The results actually indexed here are the elements on the two coordinates (0, 0), (-1, -1). Note that it is not a rectangular area. How to achieve the effect of the above demo? Here we introduce several methods for you to compare and learn.

Method 3: Just pass in the coordinates of the four corners. The whole idea is very similar to Method 1, but the writing is more concise:

# 方法3：分别传入4个角的坐标，请朋友们注意观察传入的2个整数数组的规律
arr_demo01[[0, 0, -1, -1], [0, -1, 0, -1]]
Out: array([ 0,  5, 18, 23])

arr_demo01[[0,0,-1,-1], [0,-1,0,-1]].reshape(2,2)
Out: 
    array([[ 0,  5],
           [18, 23]])

Pay attention and observe that the data obtained in this way is only a one-dimensional array composed of a series of elements, and we need to reshapechange the shape of the data by additional methods.

# 方法4：利用花式索引和切片混用，整体思路和方法2很相似。

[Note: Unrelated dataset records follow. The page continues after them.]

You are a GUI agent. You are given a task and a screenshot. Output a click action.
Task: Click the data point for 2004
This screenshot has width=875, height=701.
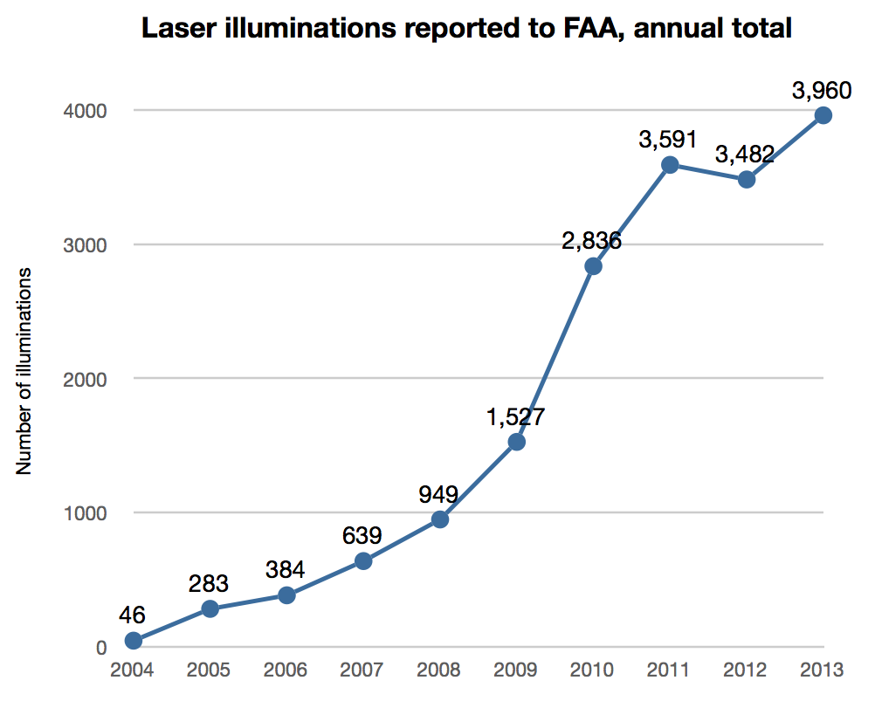(133, 641)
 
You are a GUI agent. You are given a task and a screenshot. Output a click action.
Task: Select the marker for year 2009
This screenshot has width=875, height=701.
(516, 442)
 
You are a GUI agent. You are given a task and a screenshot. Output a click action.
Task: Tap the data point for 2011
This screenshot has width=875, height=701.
(670, 165)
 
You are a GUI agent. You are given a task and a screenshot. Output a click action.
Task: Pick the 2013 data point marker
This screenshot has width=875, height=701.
(823, 115)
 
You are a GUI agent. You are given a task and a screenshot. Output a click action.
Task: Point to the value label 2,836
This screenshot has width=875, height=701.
(592, 241)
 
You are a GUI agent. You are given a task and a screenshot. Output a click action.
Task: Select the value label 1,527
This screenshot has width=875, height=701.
(516, 417)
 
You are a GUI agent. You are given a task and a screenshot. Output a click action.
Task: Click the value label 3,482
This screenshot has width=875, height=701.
(745, 155)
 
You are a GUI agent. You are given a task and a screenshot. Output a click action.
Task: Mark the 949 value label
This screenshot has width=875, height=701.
(439, 494)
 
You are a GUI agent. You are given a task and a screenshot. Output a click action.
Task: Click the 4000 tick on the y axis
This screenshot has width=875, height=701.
(85, 111)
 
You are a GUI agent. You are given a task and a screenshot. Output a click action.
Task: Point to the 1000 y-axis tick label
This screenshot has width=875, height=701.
(85, 513)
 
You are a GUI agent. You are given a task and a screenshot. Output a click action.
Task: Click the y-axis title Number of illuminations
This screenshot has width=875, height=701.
(24, 371)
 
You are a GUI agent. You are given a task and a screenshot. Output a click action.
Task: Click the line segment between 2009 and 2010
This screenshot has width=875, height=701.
(555, 354)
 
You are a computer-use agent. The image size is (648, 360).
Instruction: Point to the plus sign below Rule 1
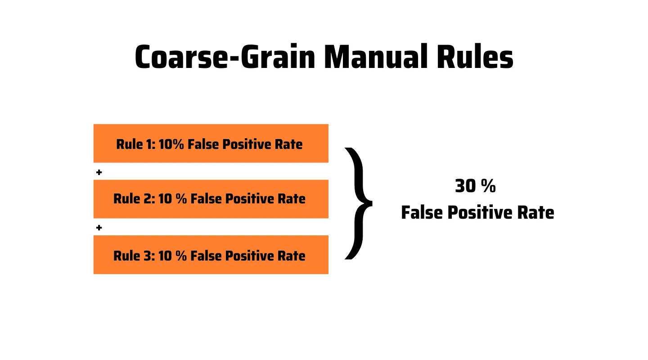99,172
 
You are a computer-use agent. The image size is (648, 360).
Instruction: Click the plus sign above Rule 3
99,228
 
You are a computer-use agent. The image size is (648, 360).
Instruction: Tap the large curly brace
359,203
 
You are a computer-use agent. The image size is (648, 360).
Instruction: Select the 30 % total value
475,186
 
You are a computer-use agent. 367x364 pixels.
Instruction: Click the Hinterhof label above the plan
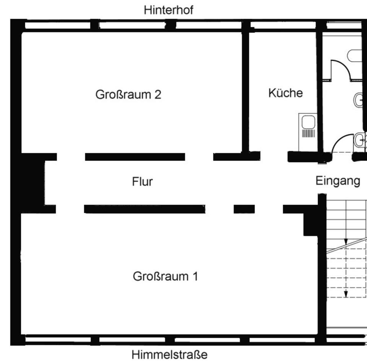click(168, 10)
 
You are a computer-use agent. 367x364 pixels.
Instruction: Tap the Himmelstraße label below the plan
click(169, 355)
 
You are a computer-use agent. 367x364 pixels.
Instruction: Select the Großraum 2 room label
click(128, 94)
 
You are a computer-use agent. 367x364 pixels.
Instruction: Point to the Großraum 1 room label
click(165, 276)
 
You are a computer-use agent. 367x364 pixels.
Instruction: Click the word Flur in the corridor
click(142, 181)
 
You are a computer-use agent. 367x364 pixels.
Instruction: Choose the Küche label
click(285, 93)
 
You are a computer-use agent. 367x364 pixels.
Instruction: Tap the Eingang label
click(338, 181)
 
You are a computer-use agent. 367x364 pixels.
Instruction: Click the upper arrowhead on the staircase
click(346, 242)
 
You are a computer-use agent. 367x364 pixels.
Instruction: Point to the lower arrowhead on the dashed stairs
click(346, 294)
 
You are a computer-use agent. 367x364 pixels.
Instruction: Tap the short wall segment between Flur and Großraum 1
click(244, 209)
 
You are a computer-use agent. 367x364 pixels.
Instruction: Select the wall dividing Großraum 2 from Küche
click(245, 92)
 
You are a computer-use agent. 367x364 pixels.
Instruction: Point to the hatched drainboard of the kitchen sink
click(308, 133)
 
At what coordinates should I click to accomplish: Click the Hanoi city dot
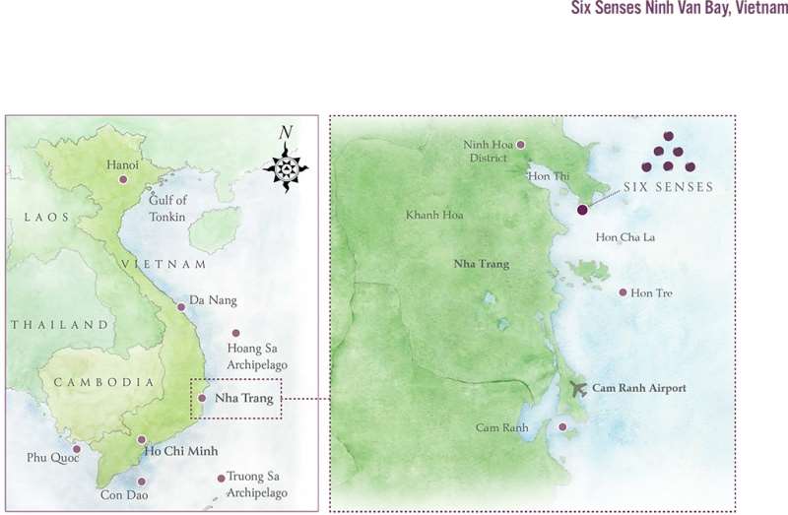point(123,179)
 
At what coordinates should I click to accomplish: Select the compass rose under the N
point(286,168)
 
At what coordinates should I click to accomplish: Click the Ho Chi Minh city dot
point(142,440)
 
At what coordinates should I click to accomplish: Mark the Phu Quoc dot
point(77,449)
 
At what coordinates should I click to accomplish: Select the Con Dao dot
point(143,482)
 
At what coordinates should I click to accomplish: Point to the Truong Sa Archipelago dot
point(221,480)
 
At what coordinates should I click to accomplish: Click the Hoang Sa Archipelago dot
point(235,333)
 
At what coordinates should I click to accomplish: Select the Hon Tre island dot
point(623,292)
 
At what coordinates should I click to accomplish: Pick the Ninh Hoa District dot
point(521,145)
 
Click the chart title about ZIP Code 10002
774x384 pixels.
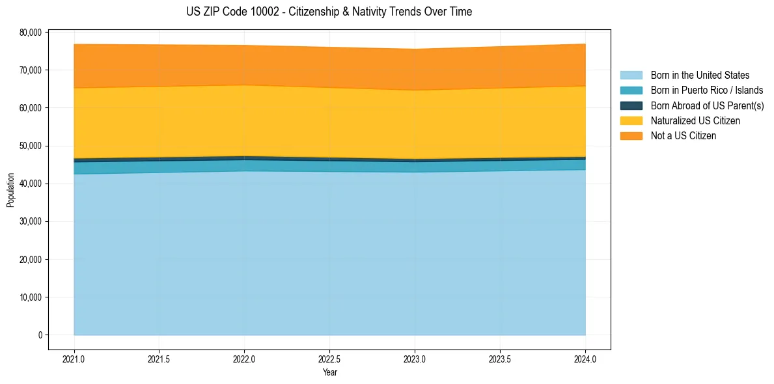point(329,12)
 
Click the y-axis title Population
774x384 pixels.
point(10,189)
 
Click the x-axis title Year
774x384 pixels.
point(329,372)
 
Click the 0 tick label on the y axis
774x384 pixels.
point(40,335)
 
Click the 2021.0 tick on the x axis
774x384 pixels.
point(74,359)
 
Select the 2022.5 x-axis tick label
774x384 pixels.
point(329,359)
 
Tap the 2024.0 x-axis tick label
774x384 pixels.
point(585,359)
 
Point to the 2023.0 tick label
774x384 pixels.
point(415,359)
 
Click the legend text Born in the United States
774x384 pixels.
point(700,75)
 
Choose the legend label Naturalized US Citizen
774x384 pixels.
point(695,121)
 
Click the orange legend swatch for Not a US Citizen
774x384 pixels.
point(631,136)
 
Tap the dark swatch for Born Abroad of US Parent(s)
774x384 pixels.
point(631,105)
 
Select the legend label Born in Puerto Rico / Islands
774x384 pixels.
point(706,90)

也是通过连续2次索引，得到一个矩形状的区域
arr_demo01[[0,-1]] [:,[0,-1]]
Out: 
    array([[ 0,  5],
           [18, 23]])

Finally, I will introduce you an indexer, which uses a np.ix_function to convert the two one-dimensional integer arrays passed in into a regional indexer for selecting elements.

# 方法5：利用函数np.ix_，构建矩形索引器：
arr_demo01[np.ix_([0,-1], [0,-1])]
Out: 
    array([[ 0,  5],
           [18, 23]])

4. Summary

This chapter shows friends the "seventy-two changes" of arrays. Using indexing and slicing methods, we can change the structure of the array, extract the elements and set of elements as we like.

Overall, indexes can be divided into 4 types: single integer index, Boolean index, slice index ( Pythonconsistent with the list) and integer array. The more complicated one is the combined index, such as the combination of other indexes and slice indexes. I believe that friends who read the above carefully will be able to master the data index method. In daily study, it is recommended to use this chapter as a reference book like a case, focusing on logical understanding, and just refer to it when you encounter problems, without rote memorization.

Array indexing and slicing are the basic content of the entire data analysis course. In the Pandascontent of the next chapter , we will also encounter the problem of slicing and indexing. By then, you can compare them and deepen your understanding.